Volume 3 Issue 11 - June 01, 2005

SC issues notices for constitution of panel to look into treatment of blind children

DNIS News Network - In a significant move, the Supreme Court has issued notices to government departments to look into the possibility of restoring eyesight of children across the country who have been deemed blind or visually impaired.

SC issues notices on finding cases of avoidable blindness

A bench comprising Justice Y.K. Sabharwal, Justice S.B. Sinha and Justice P.P. Naolekar sought responses on a petition alleging that there were several children whose eyesight could be restored but they were being treated as blind.

The petitioner, Dr. Harsh Bhalla, drew attention to a medical survey of 120 children in blind schools in Jabalpur in Madhya Pradesh that showed that 32 of them had a fair chance of restoration of eyesight. According to a study, the state has 80,000 blind or visually impaired children, and over 50 per cent of them are either treatable or preventable. India has an estimated 15 million blind people - more than any other country in the world. Of these, more than 3,20,000 are children, making India home to one of the world’s largest populations of blind children.

Experts and stakeholders in the disability sector feel that preventive and corrective measures can significantly bring the number of blind children in the country down. If the government responds positively to the notices by the apex court, and constitutes a panel to conduct a national study to ascertain the correct picture, it would be a formidable step towards bringing down cases of avoidable blindness.

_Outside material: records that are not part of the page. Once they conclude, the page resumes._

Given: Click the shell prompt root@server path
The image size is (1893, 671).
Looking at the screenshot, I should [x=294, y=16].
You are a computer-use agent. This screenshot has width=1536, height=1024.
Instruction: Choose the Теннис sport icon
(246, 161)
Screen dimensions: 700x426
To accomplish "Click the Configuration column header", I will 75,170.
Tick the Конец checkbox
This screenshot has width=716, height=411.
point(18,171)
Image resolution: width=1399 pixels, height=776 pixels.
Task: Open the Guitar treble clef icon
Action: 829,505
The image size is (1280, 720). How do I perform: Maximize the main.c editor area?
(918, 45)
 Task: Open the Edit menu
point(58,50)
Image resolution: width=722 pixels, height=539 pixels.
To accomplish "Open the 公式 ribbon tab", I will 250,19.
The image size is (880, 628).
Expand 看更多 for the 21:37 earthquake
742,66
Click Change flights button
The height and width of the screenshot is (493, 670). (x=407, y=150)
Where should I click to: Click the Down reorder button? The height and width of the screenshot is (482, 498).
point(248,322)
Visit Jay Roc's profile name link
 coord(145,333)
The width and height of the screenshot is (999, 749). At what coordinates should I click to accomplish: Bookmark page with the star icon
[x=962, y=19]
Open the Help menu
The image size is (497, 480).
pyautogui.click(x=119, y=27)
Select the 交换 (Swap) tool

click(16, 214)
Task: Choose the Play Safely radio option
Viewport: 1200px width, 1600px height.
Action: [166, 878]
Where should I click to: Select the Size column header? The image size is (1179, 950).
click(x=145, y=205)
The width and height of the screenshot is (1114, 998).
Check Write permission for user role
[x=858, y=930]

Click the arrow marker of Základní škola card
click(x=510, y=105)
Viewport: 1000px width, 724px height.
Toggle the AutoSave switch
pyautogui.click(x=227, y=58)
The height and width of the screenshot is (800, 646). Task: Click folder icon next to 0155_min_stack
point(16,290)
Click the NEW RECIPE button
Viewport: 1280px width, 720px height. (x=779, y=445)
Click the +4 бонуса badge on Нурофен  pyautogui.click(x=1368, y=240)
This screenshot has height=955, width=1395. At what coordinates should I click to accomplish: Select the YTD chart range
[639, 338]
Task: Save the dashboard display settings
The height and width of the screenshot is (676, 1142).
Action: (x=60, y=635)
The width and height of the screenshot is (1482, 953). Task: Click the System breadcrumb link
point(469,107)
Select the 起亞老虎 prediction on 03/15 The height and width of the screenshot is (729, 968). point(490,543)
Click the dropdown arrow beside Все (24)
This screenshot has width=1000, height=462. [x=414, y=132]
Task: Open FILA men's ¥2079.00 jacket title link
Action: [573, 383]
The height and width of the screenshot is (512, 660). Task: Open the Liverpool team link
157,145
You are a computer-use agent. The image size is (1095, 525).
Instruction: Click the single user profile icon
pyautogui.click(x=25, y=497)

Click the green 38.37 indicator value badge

According to UNICEF 2005 report, millions of Indian children are deprived of their rights to survival, health, nutrition, education and safe drinking water. It is reported that 63 per cent of them go to bed hungry and 53 per cent suffer from chronic malnutrition. This makes them vulnerable to many illnesses caused by nutritional deficiency, including vitamin A deficiency that causes Xerophthalmia, a blinding eye condition that is the leading cause of blindness in children in the developing world.